Zeitgleich mit diesem Teil der Handlung lernen wir endlich das Wran kennen, Heimat Tiamaks, eines Mitglieds des Bundes der Schriftrolle. Auch hier, im dumpfen, sumpfigen Süden, findet der Sturmkönig Mittel und Wege, Unheil anzurichten. Doch die Sithi entschließen sich endlich, in das Geschehen einzugreifen, was mir wieder einmal Gelegenheit gibt, Williams Prosa zu zitieren:


>>
… ihre Rüstungen glänzten in allen Farben des Regenbogens – himmelblau, rubinrot, laubgrün, orangegelb und purpurlila wie Nebel bei Sonnenuntergang. Sie hörte sie im Reiten singen, ein hohes, helles Klagen wie von einem Chor wundersam musikalischer Vögel. Es konnten hundert Reiter sein oder zehntausend. Maegwin vermochte es nicht einmal zu raten, denn der herrliche Schrecken ihres Kommens war so groß, daß man sie nicht lange anschauen konnte. Sie verströmten Farben, Töne und Licht, als habe die Welt einen Riss bekommen, durch den der Stoff hervorquoll, aus dem die Träume sind. <<

Damit begann, wie stets bei Willams, das lange Warten aufs Finale.

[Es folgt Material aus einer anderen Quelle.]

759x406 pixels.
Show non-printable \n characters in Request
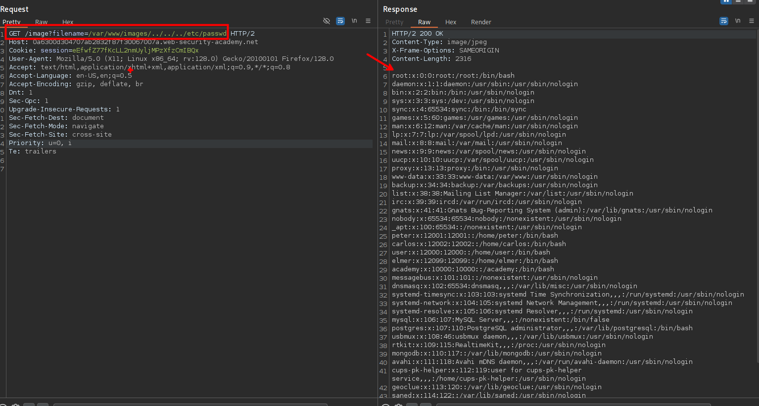point(354,21)
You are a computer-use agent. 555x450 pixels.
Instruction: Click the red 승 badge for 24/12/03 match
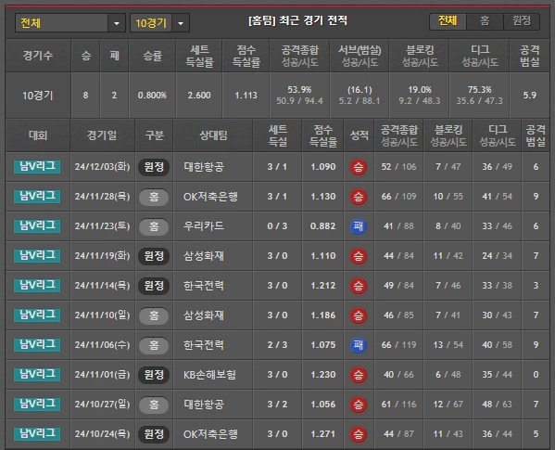pyautogui.click(x=359, y=167)
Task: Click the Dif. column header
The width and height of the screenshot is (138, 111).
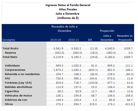Action: 90,40
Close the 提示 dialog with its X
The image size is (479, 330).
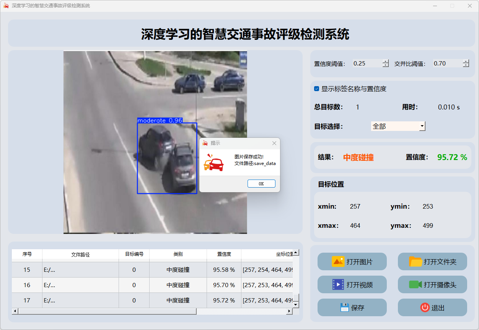pyautogui.click(x=274, y=143)
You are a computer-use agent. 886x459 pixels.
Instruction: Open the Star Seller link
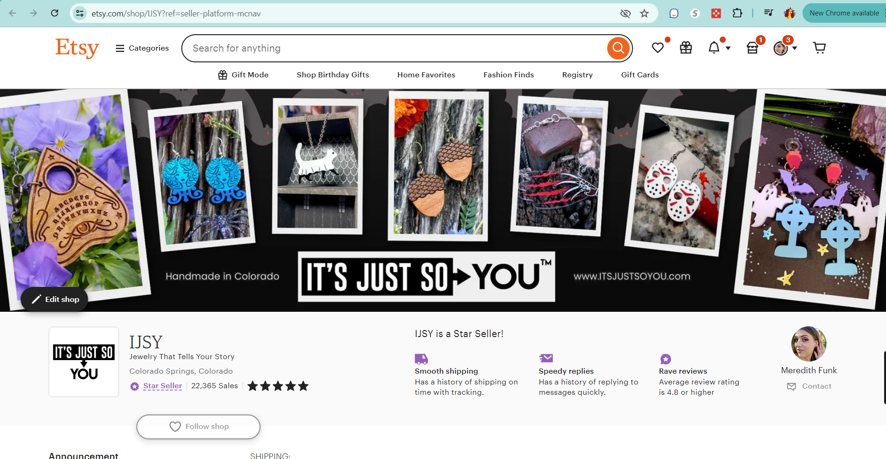(x=163, y=385)
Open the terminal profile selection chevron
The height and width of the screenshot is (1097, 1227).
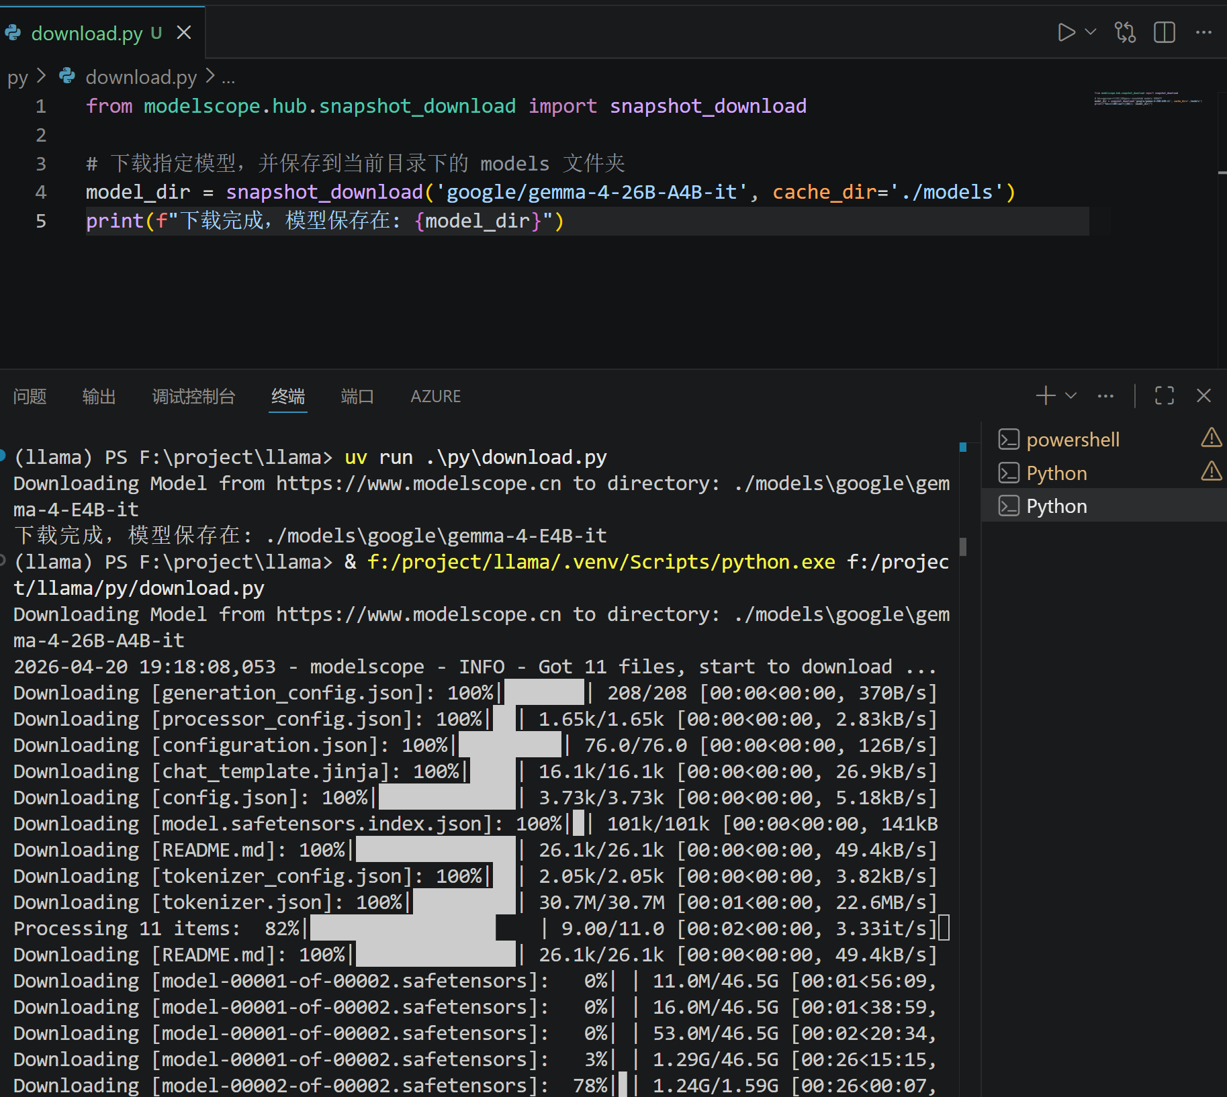[1071, 395]
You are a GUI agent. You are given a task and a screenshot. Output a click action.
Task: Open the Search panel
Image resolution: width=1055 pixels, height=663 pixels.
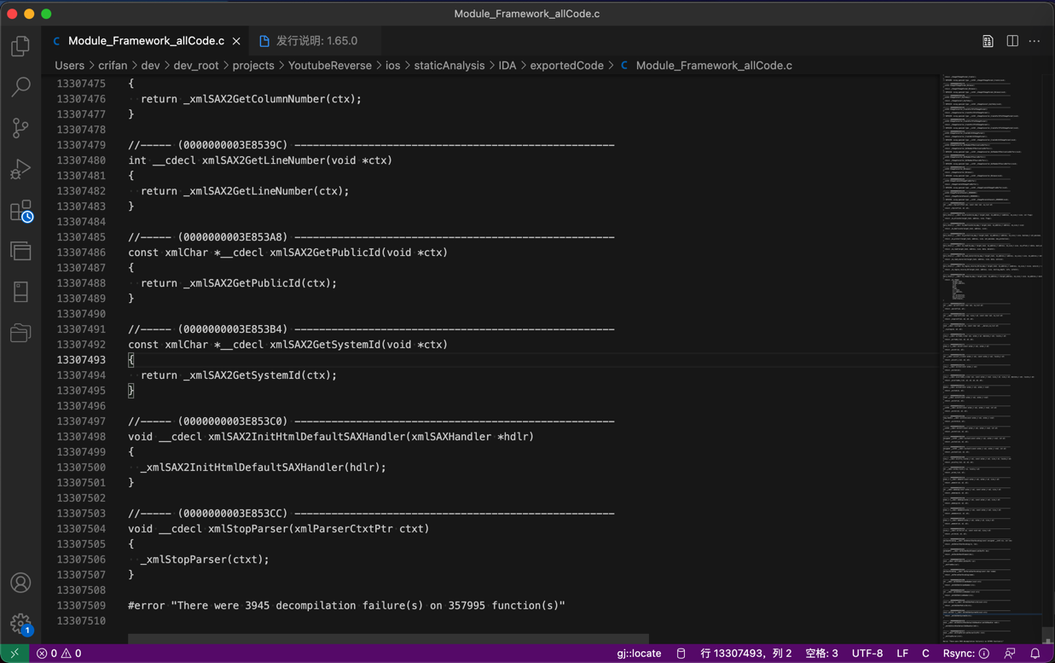tap(20, 87)
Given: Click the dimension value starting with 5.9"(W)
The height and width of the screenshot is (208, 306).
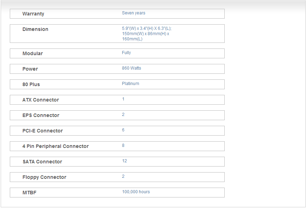Looking at the screenshot, I should [147, 33].
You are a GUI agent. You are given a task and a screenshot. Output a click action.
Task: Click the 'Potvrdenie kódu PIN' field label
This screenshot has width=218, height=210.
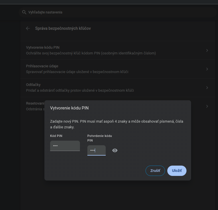pyautogui.click(x=99, y=138)
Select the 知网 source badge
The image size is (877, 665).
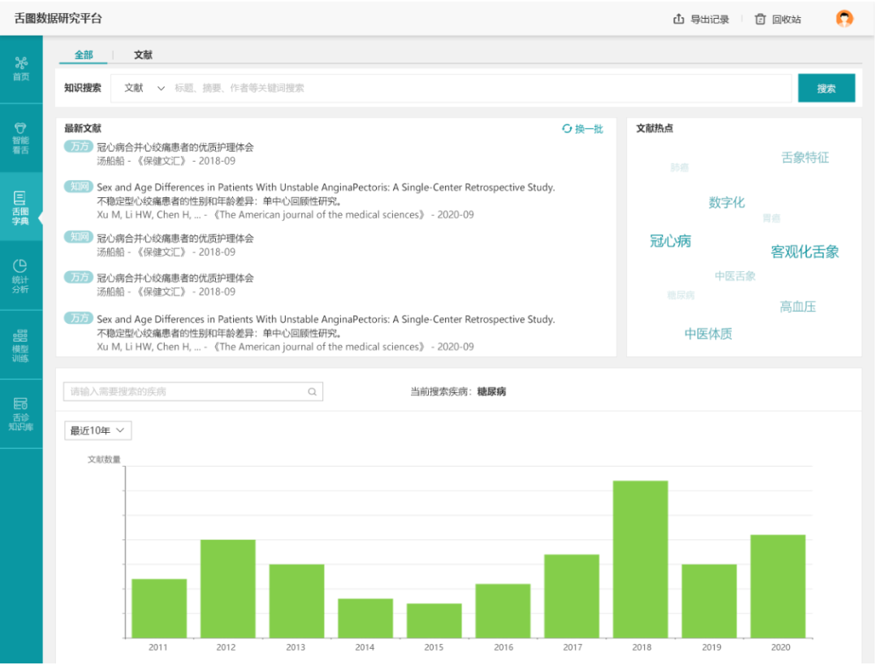[78, 187]
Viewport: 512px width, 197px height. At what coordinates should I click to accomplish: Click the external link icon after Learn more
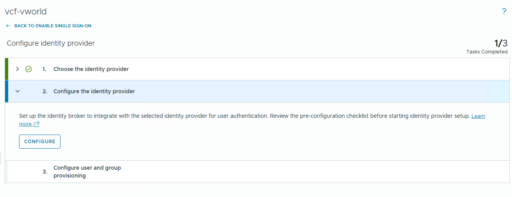(x=37, y=124)
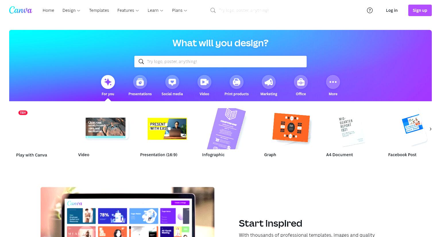Expand the Design dropdown menu
441x237 pixels.
[71, 10]
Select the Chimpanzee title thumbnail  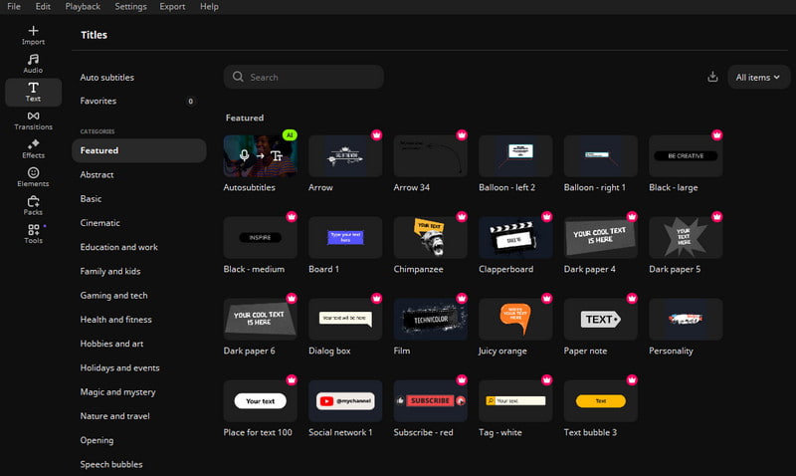click(430, 238)
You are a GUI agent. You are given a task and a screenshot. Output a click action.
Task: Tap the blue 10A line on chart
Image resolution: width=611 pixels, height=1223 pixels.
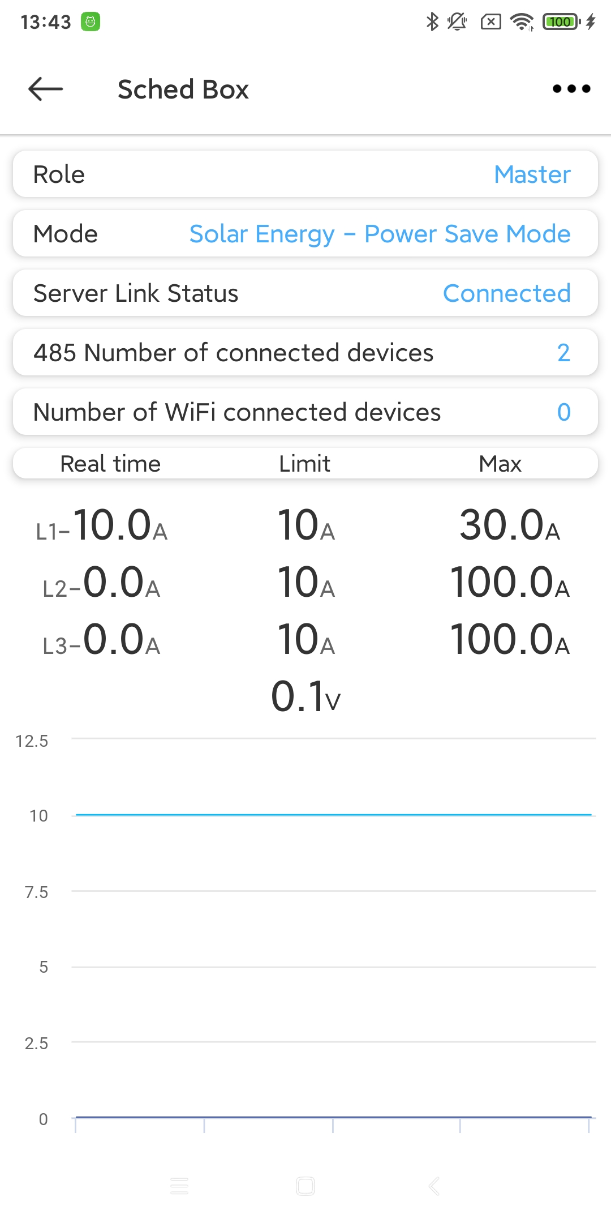334,815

Der Engelsturm, Klett-Cotta ISBN 9783608-93869-2

Nach dieser Besprechung musste ich ein wenig suchen. Leider handelt es sich auch eher um >>Kurzkritik<<, woran nun nichts mehr zu ändern ist. Immerhin kam ich damals damit durch, also >>Wohlan!<<

Mit vorliegendem Band wird das „Geheimnis der Großen Schwerter“ vollends gelöst. In dieser Besprechung etwas über den Inhalt zu verraten, wäre genauso schlimm, wie den Mörder schon vor Beginn des Krimis oder das Ergebnis vor einem Sportereignis auszuplaudern. Es hieße dem Rest der Menschheit das Vergnügen verderben.

Nur soviel: als echter Amerikaner setzt der Autor auf Harmonie. Vielleicht als sympathische Verbeugung vor seinem ersten Erfolgsroman (Traumjäger und Goldpfote) spielt eine kleine graue Katze, wie schon im ersten Band, in den Verwicklungen ihre nicht unerhebliche Rolle. Im Übrigen bleibt nur, von der gekonnten Prosa des Autors weitere Zeilen zu zitieren. Wohlgemerkt nicht in ihrer Reihenfolge, damit das Geheimnis gehütet bleibt.

>>An einem seltsamen Ort bin ich, dachte er verwundert, in einer seltsamen Zeit. Ein Marschmann watet durch den Schnee von Erkynland, um einer Sitha zu helfen! Es müssen Sie-die-wachen-und-gestalten sein, die zuviel Farnbier getrunken haben.<<

>>Eigentlich ist es eine Art Magie – vielleicht die stärkste überhaupt, fuhr Morgenes fort. Lerne das, wenn du verstehen willst, was Macht bedeutet, Simon, mein Junge. Stopf dir nicht den Kopf voll mit Geplapper von Zaubersprüchen und Beschwörungen. Lerne erkennen, wie Lügen uns formen, wie sie ganze Königreiche formen.<<

>>Er würde in den Traum hineingehen, im herrlichen Asu’a wohnen und sein Gesicht in die lebendigen Bäche tauchen, die es durchzogen – und dann würden sie nicht mehr zu Staub werden. Er würde in Asu’a leben und nie mehr in diese dunkle, gespenstische Welt bröckelnder Schatten zurückkehren.<<

>>Und wer von uns möchte das nicht, von Zeit zu Zeit<<, seufzte ich damals. >>Die Pforten hierzu sind die Bücher<<.